Parker et al. (2013) created a general model for sperm allocation under a trade-off between male investment of resources \(R\) into pre-copulatory effort (e.g. search time) \(T\) versus post-copulatory effort (e.g. ejaculate) \(U\). Their model is interesting because it encompasses a range of different scenarios of female remating and the type of competition between males. For female remating scenarios, the risk model has females mating a second time with probability \(q\), with the possibility that being first or second leads to higher fertilisation rate (`loaded raffles’); whereas the intensity model has females mating with \(N > 2\) males on average. For male competition scenarios, scramble competition has every male competing for every mating opportunity (\(M \rightarrow \infty\)); alternatively, groups of \(M\) males may compete per mating opportunity. The average number of matings \(n\) that a mutant male achieves was given a nice flexible functional form (their Eq. 6), so that the shape of the relationship between a mutant’s relative number of matings versus pre-copulatory expenditure (their Fig. 1) could be controlled by a parameter \(a\).

Parker et al. (2013) used these models to obtain the ESS for the units of sperm per ejaculate, \(s\). They were able to solve the ESS analytically for the following scenarios: \(a=1\), implying that males gain matings with increased pre-copulatory expenditure in a linear way; and \(M \rightarrow \infty\), implying scramble competition. For other scenarios, there was no analytical solution, basically because the flexible form they gave \(n\).

Out of curiosity, I rewrote their model so that the pre-copulatory effort \(T\) was treated as the trait under selection. I found that, by doing so, I was able to get analytic solutions for three of their four scenarios for the full \(a\) and \(M\) parameter range, and a semi-analytic solution for the remaining scenario. Python code to reproduce my results can be found on Github.

When \(T\) is the trait space, their Eq. 6 (the number of matings the mutant male obtains) can be left as it is:

\[n(M,T,\hat{T}) = M \hat{n} \left( \frac{T^a}{T^a + (M-1)\hat{T}^a} \right).\]

This avoids the complication introduced by having \(n\) in terms of \(s\) in their Eq. 9. Then the derivative \(d n(M,T,\hat{T}) / dT\) can be obtained straightforwardly.

To use \(T\) as the trait space, the expressions for the value for each mating, \(v(s,\hat{s})\), must be converted into \(v(T,\hat{T})\). The conversion is obtained by using their Eq. 3a

\[s = \frac{R - T} {n(T,\hat{T})D},\]

and

\[\hat{s} = \frac{R - \hat{T}} {\hat{n}},\]

They give the expression for fitness

\[w(T, \hat{T}) = n(T, \hat{T}) \: v(T, \hat{T}).\]

Then the singular strategies can be found by solving for \(T^*\) such that

\[\left. \frac{d w(T,\hat{T})}{dT} \right|_{T = \hat{T} = T^*} = 0\]

For the intensity model, I found two singular strategies, \(T^*=R\), and

\[T_{I}^* = \frac{ {\left(M - 1\right)} R a}{ {\left(M - 1\right)} a + M \hat{n} - M}\]

For \(M \rightarrow \infty\) (taking limit of above)
\(T_{I}^* = \frac{ R a}{ a + \hat{n} - 1}\)

For the risk model, a general analytic expression for \(T^*\) cannot be found. Instead, a semi-analytic solution is found, where the roots of an equation must be solved with a numerical root-finding algorithm. (I haven’t included the equation here because it’s a bit long, but you’ll find it in the code).
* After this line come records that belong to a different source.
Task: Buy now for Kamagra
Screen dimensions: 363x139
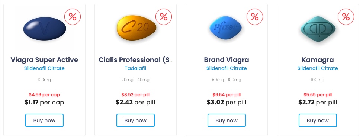Action: (318, 120)
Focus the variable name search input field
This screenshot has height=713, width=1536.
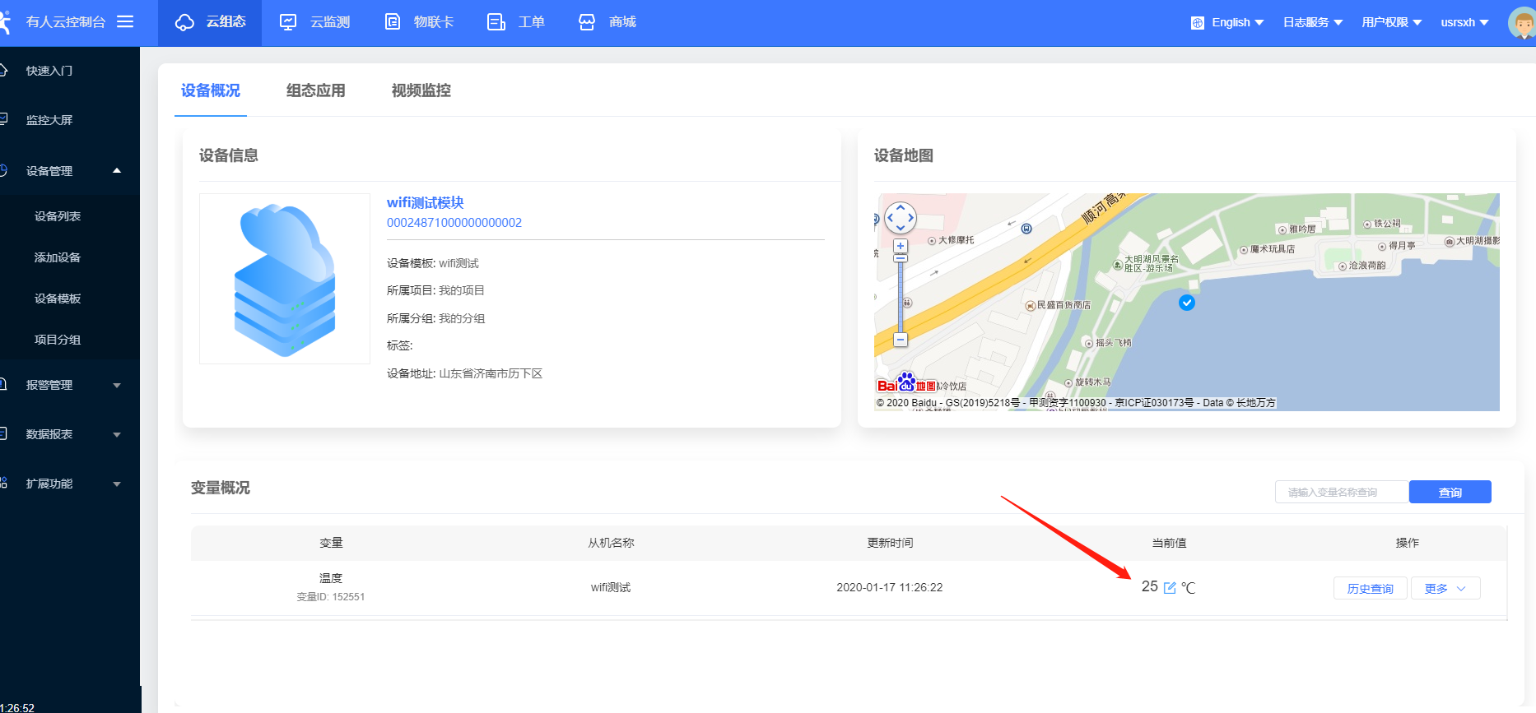(x=1341, y=493)
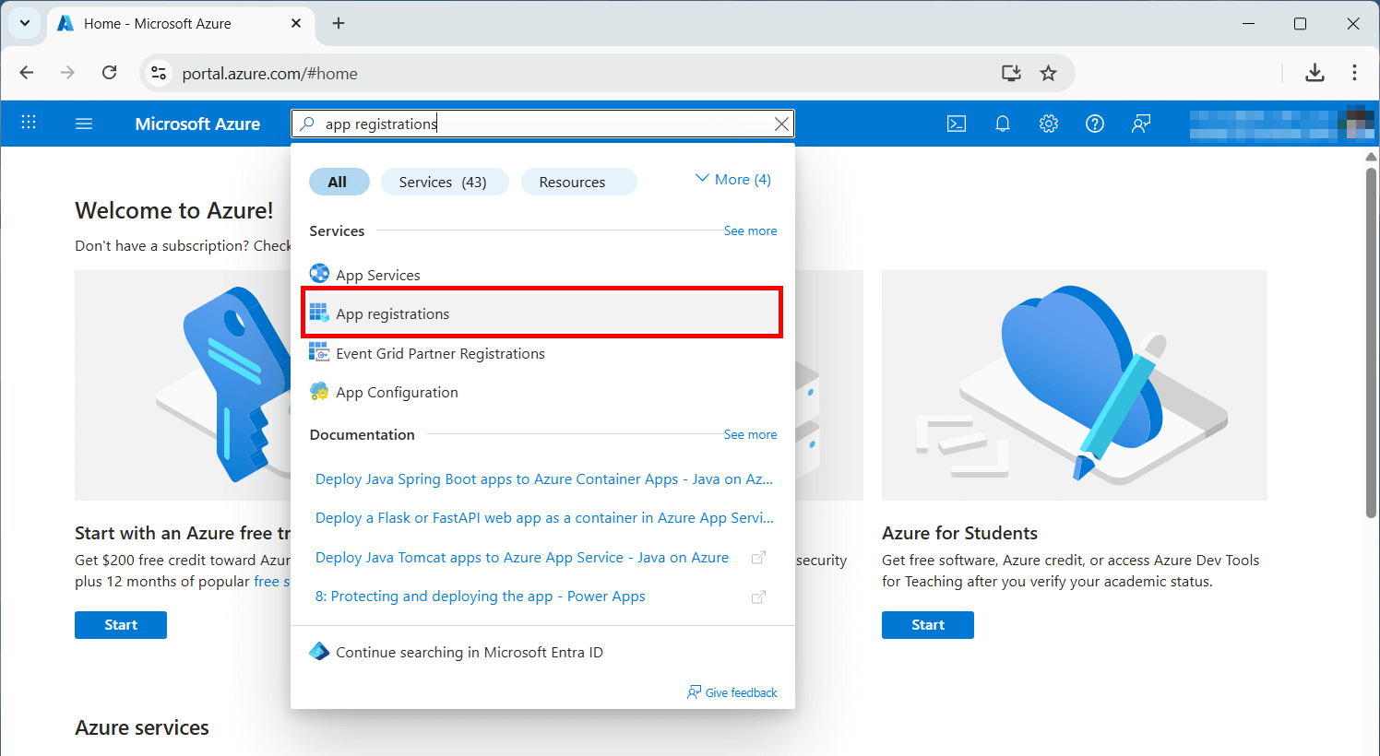
Task: Open site settings in the address bar
Action: coord(158,72)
For \(M \rightarrow \infty\), two singular strategies are obtained, \(T^*=R\), and

\[T_{R}^* = \frac{ {\left({\left(\hat{n}^{2} - 3 \, \hat{n} + 3\right)} r^{2} - 2 \, {\left(\hat{n} - 2\right)} r + 1\right)} R a}{ {\left(a \hat{n}^{2} - 3 \, a \hat{n} + 3 \, a\right)} r^{2} - {\left({\left(2 \, a + 1\right)} \hat{n} - \hat{n}^{2} - 4 \, a\right)} r + a}.\]

To check that my solutions above were correct, I tried to replicate their Fig. 2b. My solutions appear to be pretty close their results.

Reference:

Parker, G. A., Lessells, C. M. and Simmons, L. W. (2013). Sperm competition games: a general model for precopulatory male–male competition, Evolution 67(1): 95–109.